Ziel der Übung: Mach aus den Zeilen unten eine nummerierte Liste und lass die Leerzeilen weg.
§ §
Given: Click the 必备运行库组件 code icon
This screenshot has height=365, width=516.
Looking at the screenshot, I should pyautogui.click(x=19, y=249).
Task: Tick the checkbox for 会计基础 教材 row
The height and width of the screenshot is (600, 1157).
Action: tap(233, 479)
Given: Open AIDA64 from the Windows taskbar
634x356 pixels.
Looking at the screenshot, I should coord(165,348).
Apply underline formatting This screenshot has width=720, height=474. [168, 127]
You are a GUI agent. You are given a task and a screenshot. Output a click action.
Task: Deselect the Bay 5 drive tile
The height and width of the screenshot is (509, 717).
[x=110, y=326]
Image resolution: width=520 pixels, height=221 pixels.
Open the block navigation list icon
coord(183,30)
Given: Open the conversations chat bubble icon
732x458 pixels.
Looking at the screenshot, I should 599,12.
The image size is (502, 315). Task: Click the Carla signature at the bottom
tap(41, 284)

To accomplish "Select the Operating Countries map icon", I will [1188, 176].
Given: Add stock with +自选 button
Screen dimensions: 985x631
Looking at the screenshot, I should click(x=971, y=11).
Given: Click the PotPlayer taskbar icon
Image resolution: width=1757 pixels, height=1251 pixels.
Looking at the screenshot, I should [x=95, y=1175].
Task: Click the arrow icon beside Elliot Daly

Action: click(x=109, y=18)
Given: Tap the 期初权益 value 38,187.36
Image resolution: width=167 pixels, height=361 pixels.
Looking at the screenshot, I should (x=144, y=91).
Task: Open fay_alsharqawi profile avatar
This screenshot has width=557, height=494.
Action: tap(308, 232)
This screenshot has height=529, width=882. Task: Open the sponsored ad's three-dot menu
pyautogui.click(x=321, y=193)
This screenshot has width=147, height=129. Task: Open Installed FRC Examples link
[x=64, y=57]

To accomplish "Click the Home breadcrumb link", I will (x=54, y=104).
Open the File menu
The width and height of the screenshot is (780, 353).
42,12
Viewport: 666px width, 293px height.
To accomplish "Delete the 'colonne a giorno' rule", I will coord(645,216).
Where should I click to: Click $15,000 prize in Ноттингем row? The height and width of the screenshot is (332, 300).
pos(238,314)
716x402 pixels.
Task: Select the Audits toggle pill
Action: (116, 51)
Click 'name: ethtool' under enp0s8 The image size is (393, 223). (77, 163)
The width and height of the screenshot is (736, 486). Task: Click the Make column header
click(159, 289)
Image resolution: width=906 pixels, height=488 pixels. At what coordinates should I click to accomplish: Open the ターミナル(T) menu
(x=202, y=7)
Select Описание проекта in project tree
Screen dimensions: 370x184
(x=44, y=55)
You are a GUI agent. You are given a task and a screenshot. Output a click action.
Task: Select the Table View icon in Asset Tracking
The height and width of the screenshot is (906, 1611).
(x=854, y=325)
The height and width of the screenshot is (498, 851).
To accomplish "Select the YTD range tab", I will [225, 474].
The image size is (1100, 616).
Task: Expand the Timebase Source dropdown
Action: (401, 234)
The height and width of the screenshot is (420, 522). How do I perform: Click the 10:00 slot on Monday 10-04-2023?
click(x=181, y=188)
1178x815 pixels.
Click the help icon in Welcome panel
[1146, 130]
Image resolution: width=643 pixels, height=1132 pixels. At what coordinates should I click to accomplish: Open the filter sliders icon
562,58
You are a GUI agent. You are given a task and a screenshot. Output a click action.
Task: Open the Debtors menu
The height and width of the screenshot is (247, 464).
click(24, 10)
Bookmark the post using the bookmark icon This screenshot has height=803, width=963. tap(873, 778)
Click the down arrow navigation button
§ §
Schriftliche Antwort:
1. Given: Click the 必备运行库组件 code icon
2. This screenshot has height=365, width=516.
3. Looking at the screenshot, I should pyautogui.click(x=19, y=249).
4. Task: Tick the checkbox for 会计基础 教材 row
5. The height and width of the screenshot is (600, 1157).
6. Action: tap(233, 479)
7. Given: Open AIDA64 from the Windows taskbar
8. 634x356 pixels.
9. Looking at the screenshot, I should coord(165,348).
10. Apply underline formatting This screenshot has width=720, height=474. [168, 127]
11. You are a GUI agent. You are given a task and a screenshot. Output a click action.
12. Task: Deselect the Bay 5 drive tile
13. The height and width of the screenshot is (509, 717).
14. [x=110, y=326]
15. Image resolution: width=520 pixels, height=221 pixels.
16. Open the block navigation list icon
17. coord(183,30)
18. Given: Open the conversations chat bubble icon
19. 732x458 pixels.
20. Looking at the screenshot, I should 599,12.
21. The image size is (502, 315). Task: Click the Carla signature at the bottom
22. tap(41, 284)
23. To accomplish "Select the Operating Countries map icon", I will [1188, 176].
24. Given: Add stock with +自选 button
25. Screen dimensions: 985x631
26. Looking at the screenshot, I should click(x=971, y=11).
27. Given: Click the PotPlayer taskbar icon
28. Image resolution: width=1757 pixels, height=1251 pixels.
29. Looking at the screenshot, I should [x=95, y=1175].
30. Task: Click the arrow icon beside Elliot Daly
31. Action: click(x=109, y=18)
32. Given: Tap the 期初权益 value 38,187.36
33. Image resolution: width=167 pixels, height=361 pixels.
34. Looking at the screenshot, I should (x=144, y=91).
35. Task: Open fay_alsharqawi profile avatar
36. This screenshot has width=557, height=494.
37. Action: tap(308, 232)
38. This screenshot has height=529, width=882. Task: Open the sponsored ad's three-dot menu
39. pyautogui.click(x=321, y=193)
40. This screenshot has width=147, height=129. Task: Open Installed FRC Examples link
41. [x=64, y=57]
42. To accomplish "Click the Home breadcrumb link", I will (x=54, y=104).
43. Open the File menu
44. The width and height of the screenshot is (780, 353).
45. 42,12
46. Viewport: 666px width, 293px height.
47. To accomplish "Delete the 'colonne a giorno' rule", I will coord(645,216).
48. Where should I click to: Click $15,000 prize in Ноттингем row? The height and width of the screenshot is (332, 300).
49. pos(238,314)
50. 716x402 pixels.
51. Task: Select the Audits toggle pill
52. Action: (116, 51)
53. Click 'name: ethtool' under enp0s8 The image size is (393, 223). (77, 163)
54. The width and height of the screenshot is (736, 486). Task: Click the Make column header
55. click(159, 289)
56. Image resolution: width=906 pixels, height=488 pixels. At what coordinates should I click to accomplish: Open the ターミナル(T) menu
57. (x=202, y=7)
58. Select Описание проекта in project tree
59. Screen dimensions: 370x184
60. (x=44, y=55)
61. You are a GUI agent. You are given a task and a screenshot. Output a click action.
62. Task: Select the Table View icon in Asset Tracking
63. The height and width of the screenshot is (906, 1611).
64. (x=854, y=325)
65. The height and width of the screenshot is (498, 851).
66. To accomplish "Select the YTD range tab", I will [225, 474].
67. The image size is (1100, 616).
68. Task: Expand the Timebase Source dropdown
69. Action: (401, 234)
70. The height and width of the screenshot is (420, 522). How do I perform: Click the 10:00 slot on Monday 10-04-2023?
71. click(x=181, y=188)
72. 1178x815 pixels.
73. Click the help icon in Welcome panel
74. [1146, 130]
75. Image resolution: width=643 pixels, height=1132 pixels. At what coordinates should I click to accomplish: Open the filter sliders icon
76. 562,58
77. You are a GUI agent. You are given a task and a screenshot. Output a click action.
78. Task: Open the Debtors menu
79. The height and width of the screenshot is (247, 464).
80. click(24, 10)
81. Bookmark the post using the bookmark icon This screenshot has height=803, width=963. tap(873, 778)
82. Click the down arrow navigation button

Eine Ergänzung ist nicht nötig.